Les non-dits de l'économie

Le bilan après 5 années de taux négatifs

Cela fait cinq années que la Banque nationale suisse (BNS) pratique une politique des taux d’intérêt négatifs. Son objectif reste celui de réduire l’attractivité du franc suisse sur le marché des changes afin, d’une part, d’atténuer les difficultés des entreprises suisses qui exportent leurs produits et, d’autre part, amener les entreprises à investir davantage suite à la baisse des taux d’intérêt que les banques exigent pour leur ouvrir des lignes de crédit.

Cinq années après l’introduction des taux d’intérêt négatifs en Suisse, le bilan qu’il est possible de faire est clairement décevant: le taux de change du franc suisse continue d’être trop fort pour bien des petites ou moyennes entreprises orientées à l’exportation, ainsi que pour nombre d’autres entreprises qui sur le marché suisse sont confrontées à la concurrence des produits importés ou achetés à l’étranger par les consommateurs helvétiques.

Il y a également deux effets problématiques des taux d’intérêt négatifs en ce qui concerne la stabilité financière de l’économie suisse.

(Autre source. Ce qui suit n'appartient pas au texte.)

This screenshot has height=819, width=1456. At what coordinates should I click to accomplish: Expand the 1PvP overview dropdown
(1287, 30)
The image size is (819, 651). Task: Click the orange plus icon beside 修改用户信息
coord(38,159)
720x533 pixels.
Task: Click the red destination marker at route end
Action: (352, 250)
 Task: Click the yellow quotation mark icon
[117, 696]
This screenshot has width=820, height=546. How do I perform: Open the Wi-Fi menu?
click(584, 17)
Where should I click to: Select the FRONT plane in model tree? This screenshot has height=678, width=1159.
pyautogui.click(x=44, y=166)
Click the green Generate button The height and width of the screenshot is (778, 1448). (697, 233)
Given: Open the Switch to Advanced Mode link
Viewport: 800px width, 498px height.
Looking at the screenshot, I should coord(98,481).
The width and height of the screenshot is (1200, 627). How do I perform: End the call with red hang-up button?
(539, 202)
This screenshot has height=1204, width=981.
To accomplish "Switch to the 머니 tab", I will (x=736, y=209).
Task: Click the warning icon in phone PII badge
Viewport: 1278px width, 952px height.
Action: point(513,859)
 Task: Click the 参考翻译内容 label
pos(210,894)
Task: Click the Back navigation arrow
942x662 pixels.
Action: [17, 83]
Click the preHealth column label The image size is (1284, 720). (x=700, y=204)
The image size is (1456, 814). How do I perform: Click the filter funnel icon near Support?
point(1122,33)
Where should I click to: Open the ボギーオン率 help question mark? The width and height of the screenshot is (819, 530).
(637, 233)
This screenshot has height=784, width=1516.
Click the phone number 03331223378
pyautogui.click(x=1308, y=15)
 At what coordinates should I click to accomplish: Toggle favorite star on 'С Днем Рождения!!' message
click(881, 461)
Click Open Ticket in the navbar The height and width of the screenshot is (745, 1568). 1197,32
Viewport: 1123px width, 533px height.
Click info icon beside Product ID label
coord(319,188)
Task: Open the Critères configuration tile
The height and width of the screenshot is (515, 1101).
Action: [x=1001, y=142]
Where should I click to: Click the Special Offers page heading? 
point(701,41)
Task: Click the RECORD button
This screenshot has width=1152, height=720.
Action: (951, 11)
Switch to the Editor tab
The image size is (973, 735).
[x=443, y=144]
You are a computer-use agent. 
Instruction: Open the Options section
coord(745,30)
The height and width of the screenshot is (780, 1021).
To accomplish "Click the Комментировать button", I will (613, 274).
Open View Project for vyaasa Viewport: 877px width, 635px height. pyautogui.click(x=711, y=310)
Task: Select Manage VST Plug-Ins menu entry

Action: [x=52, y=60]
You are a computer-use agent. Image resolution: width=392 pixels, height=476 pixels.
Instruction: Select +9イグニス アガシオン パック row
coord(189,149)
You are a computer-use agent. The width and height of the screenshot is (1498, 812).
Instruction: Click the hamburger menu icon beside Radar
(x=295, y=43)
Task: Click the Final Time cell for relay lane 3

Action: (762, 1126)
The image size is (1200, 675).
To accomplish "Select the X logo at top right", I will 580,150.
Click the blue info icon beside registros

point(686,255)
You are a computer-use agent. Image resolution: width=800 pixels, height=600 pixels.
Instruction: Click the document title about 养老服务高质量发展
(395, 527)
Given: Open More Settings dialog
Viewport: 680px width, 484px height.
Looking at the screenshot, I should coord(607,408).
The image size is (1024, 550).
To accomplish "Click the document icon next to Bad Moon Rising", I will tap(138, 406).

D’un côté, cette stratégie de politique monétaire est le facteur principal de la surchauffe des prix sur le marché immobilier helvétique – où l’on observe depuis bien des années une augmentation des prix immobiliers nettement plus élevée que celle des prix à la consommation et celle du revenu national. Si l’on continue de cette manière, à moyen terme il est possible d’observer l’éclatement d’une nouvelle crise immobilière en Suisse, qui serait alors bien pire que celle éclatée à la fin des années 1980.

D’un autre côté, la politique des taux d’intérêt négatifs mise en œuvre par la BNS comporte une augmentation évidente des risques financiers pour les caisses de pension, qui cherchent des rendements à même de remplacer ceux autrefois dégagés par les marchés financiers – se dirigeant ainsi de plus en plus vers le marché immobilier, contribuant par là à en surchauffer davantage les prix.

Au lieu de continuer à imposer un médicament inefficace (entendez les taux d’intérêt négatifs), la BNS devrait soutenir l’introduction d’une micro-taxe sur les achats de francs suisses sur le marché des devises. De cette manière, il serait possible de réduire la force du franc sur ledit marché, sans augmenter la fragilité financière du secteur bancaire, qui est de plus en plus exposé à des risques incalculables mais problématiques sur le marché immobilier helvétique. Cela serait aussi l’occasion de faire payer les coûts du franc fort aux sujets économiques qui en sont à l’origine (à savoir, les institutions financières qui achètent des francs suisses sur le marché des changes), au lieu de prélever une taxe sur les dépôts bancaires des personnes qui ne sont aucunement responsables de l’appréciation du franc suisse depuis l’éclatement de la crise financière globale en 2008.

Une fois de plus, toutefois, la Suisse est « forte avec les faibles et faible avec les forts », notamment avec les grandes banques qui ont désormais oublié leur lien avec le territoire national.